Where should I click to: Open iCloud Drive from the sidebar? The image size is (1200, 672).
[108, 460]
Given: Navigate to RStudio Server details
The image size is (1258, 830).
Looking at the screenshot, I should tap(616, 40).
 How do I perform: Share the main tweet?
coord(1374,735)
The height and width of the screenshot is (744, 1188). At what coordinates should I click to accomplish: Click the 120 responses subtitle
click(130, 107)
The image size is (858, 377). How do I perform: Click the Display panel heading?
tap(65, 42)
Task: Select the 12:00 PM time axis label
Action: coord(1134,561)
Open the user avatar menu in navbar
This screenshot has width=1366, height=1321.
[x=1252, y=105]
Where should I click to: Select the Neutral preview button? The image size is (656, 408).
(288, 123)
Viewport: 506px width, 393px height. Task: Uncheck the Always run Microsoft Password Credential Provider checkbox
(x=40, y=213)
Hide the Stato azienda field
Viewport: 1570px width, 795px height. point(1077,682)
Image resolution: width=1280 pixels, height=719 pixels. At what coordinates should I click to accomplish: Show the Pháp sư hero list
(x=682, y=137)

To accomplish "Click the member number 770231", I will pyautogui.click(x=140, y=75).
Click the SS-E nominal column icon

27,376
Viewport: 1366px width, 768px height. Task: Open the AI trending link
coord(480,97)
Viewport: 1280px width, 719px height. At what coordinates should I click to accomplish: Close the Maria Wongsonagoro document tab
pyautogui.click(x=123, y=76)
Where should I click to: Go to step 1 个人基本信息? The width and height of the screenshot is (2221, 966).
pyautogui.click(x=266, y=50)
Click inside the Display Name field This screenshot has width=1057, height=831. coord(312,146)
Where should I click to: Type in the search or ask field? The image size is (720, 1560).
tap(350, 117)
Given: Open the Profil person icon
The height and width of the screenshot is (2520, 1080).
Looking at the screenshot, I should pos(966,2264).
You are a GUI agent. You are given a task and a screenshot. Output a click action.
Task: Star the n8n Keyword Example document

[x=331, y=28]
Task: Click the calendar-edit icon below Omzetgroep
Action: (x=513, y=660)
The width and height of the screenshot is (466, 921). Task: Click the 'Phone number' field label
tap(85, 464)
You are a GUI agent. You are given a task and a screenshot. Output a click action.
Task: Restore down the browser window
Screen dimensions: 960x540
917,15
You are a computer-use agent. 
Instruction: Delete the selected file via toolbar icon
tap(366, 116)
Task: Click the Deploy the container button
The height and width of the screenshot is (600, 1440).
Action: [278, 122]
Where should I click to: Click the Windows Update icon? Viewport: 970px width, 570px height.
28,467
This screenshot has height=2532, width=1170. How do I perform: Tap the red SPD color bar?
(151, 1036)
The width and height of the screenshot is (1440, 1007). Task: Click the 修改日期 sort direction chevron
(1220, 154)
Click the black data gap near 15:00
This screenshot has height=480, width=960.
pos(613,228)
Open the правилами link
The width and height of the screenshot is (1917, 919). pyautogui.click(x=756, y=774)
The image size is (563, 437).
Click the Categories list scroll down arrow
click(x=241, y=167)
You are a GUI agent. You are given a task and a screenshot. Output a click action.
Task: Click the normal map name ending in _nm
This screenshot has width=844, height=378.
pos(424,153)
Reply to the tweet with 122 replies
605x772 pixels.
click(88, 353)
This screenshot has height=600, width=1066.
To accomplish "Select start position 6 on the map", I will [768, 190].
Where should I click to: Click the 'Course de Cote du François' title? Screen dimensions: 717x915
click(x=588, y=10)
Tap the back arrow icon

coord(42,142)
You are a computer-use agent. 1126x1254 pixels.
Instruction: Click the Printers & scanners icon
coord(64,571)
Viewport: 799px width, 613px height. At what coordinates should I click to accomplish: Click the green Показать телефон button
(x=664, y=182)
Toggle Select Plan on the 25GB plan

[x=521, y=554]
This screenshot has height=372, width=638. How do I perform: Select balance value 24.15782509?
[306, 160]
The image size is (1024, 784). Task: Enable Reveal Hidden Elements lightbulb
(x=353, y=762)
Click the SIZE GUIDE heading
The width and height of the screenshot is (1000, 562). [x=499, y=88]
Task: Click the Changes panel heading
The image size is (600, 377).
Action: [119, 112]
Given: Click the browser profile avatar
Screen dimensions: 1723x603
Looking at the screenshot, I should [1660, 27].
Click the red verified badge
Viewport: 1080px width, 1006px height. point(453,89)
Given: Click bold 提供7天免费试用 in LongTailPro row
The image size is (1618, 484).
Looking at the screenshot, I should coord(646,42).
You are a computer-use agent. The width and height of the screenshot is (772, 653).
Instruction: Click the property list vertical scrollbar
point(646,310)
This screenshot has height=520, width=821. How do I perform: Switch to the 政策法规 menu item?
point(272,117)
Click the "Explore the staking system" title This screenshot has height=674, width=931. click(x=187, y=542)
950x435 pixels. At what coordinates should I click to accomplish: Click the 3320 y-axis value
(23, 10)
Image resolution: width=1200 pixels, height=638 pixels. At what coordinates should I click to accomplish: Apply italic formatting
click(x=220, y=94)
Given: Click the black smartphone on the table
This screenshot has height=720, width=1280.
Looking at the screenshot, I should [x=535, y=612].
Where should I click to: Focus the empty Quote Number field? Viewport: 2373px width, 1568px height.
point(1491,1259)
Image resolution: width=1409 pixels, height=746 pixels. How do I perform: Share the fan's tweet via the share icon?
********
**Your task**. The data above should be reproduced in full and exactly.

**Result**.
Where should I click to: Open iCloud Drive from the sidebar? The image size is (1200, 672).
[108, 460]
Given: Navigate to RStudio Server details
The image size is (1258, 830).
Looking at the screenshot, I should tap(616, 40).
 How do I perform: Share the main tweet?
coord(1374,735)
The height and width of the screenshot is (744, 1188). At what coordinates should I click to accomplish: Click the 120 responses subtitle
click(130, 107)
The image size is (858, 377). How do I perform: Click the Display panel heading?
tap(65, 42)
Task: Select the 12:00 PM time axis label
Action: coord(1134,561)
Open the user avatar menu in navbar
This screenshot has width=1366, height=1321.
[x=1252, y=105]
Where should I click to: Select the Neutral preview button? The image size is (656, 408).
(288, 123)
Viewport: 506px width, 393px height. Task: Uncheck the Always run Microsoft Password Credential Provider checkbox
(x=40, y=213)
Hide the Stato azienda field
Viewport: 1570px width, 795px height. point(1077,682)
Image resolution: width=1280 pixels, height=719 pixels. At what coordinates should I click to accomplish: Show the Pháp sư hero list
(x=682, y=137)

To accomplish "Click the member number 770231", I will pyautogui.click(x=140, y=75).
Click the SS-E nominal column icon

27,376
Viewport: 1366px width, 768px height. Task: Open the AI trending link
coord(480,97)
Viewport: 1280px width, 719px height. At what coordinates should I click to accomplish: Close the Maria Wongsonagoro document tab
pyautogui.click(x=123, y=76)
Where should I click to: Go to step 1 个人基本信息? The width and height of the screenshot is (2221, 966).
pyautogui.click(x=266, y=50)
Click inside the Display Name field This screenshot has width=1057, height=831. coord(312,146)
Where should I click to: Type in the search or ask field? The image size is (720, 1560).
tap(350, 117)
Given: Open the Profil person icon
The height and width of the screenshot is (2520, 1080).
Looking at the screenshot, I should pos(966,2264).
You are a GUI agent. You are given a task and a screenshot. Output a click action.
Task: Star the n8n Keyword Example document

[x=331, y=28]
Task: Click the calendar-edit icon below Omzetgroep
Action: (x=513, y=660)
The width and height of the screenshot is (466, 921). Task: Click the 'Phone number' field label
tap(85, 464)
You are a GUI agent. You are given a task and a screenshot. Output a click action.
Task: Restore down the browser window
Screen dimensions: 960x540
917,15
You are a computer-use agent. 
Instruction: Delete the selected file via toolbar icon
tap(366, 116)
Task: Click the Deploy the container button
The height and width of the screenshot is (600, 1440).
Action: [278, 122]
Where should I click to: Click the Windows Update icon? Viewport: 970px width, 570px height.
28,467
This screenshot has height=2532, width=1170. How do I perform: Tap the red SPD color bar?
(151, 1036)
The width and height of the screenshot is (1440, 1007). Task: Click the 修改日期 sort direction chevron
(1220, 154)
Click the black data gap near 15:00
This screenshot has height=480, width=960.
pos(613,228)
Open the правилами link
The width and height of the screenshot is (1917, 919). pyautogui.click(x=756, y=774)
The image size is (563, 437).
Click the Categories list scroll down arrow
click(x=241, y=167)
You are a GUI agent. You are given a task and a screenshot. Output a click action.
Task: Click the normal map name ending in _nm
This screenshot has width=844, height=378.
pos(424,153)
Reply to the tweet with 122 replies
605x772 pixels.
click(88, 353)
This screenshot has height=600, width=1066.
To accomplish "Select start position 6 on the map", I will [768, 190].
Where should I click to: Click the 'Course de Cote du François' title? Screen dimensions: 717x915
click(x=588, y=10)
Tap the back arrow icon

coord(42,142)
You are a computer-use agent. 1126x1254 pixels.
Instruction: Click the Printers & scanners icon
coord(64,571)
Viewport: 799px width, 613px height. At what coordinates should I click to accomplish: Click the green Показать телефон button
(x=664, y=182)
Toggle Select Plan on the 25GB plan

[x=521, y=554]
This screenshot has height=372, width=638. How do I perform: Select balance value 24.15782509?
[306, 160]
The image size is (1024, 784). Task: Enable Reveal Hidden Elements lightbulb
(x=353, y=762)
Click the SIZE GUIDE heading
The width and height of the screenshot is (1000, 562). [x=499, y=88]
Task: Click the Changes panel heading
The image size is (600, 377).
Action: [119, 112]
Given: Click the browser profile avatar
Screen dimensions: 1723x603
Looking at the screenshot, I should [1660, 27].
Click the red verified badge
Viewport: 1080px width, 1006px height. point(453,89)
Given: Click bold 提供7天免费试用 in LongTailPro row
The image size is (1618, 484).
Looking at the screenshot, I should coord(646,42).
You are a computer-use agent. The width and height of the screenshot is (772, 653).
Instruction: Click the property list vertical scrollbar
point(646,310)
This screenshot has height=520, width=821. How do I perform: Switch to the 政策法规 menu item?
point(272,117)
Click the "Explore the staking system" title This screenshot has height=674, width=931. click(x=187, y=542)
950x435 pixels. At what coordinates should I click to accomplish: Click the 3320 y-axis value
(23, 10)
Image resolution: width=1200 pixels, height=638 pixels. At what coordinates should I click to accomplish: Apply italic formatting
click(x=220, y=94)
Given: Click the black smartphone on the table
This screenshot has height=720, width=1280.
Looking at the screenshot, I should [x=535, y=612].
Where should I click to: Focus the empty Quote Number field? Viewport: 2373px width, 1568px height.
point(1491,1259)
Image resolution: width=1409 pixels, height=746 pixels. How do I perform: Share the fan's tweet via the share icon?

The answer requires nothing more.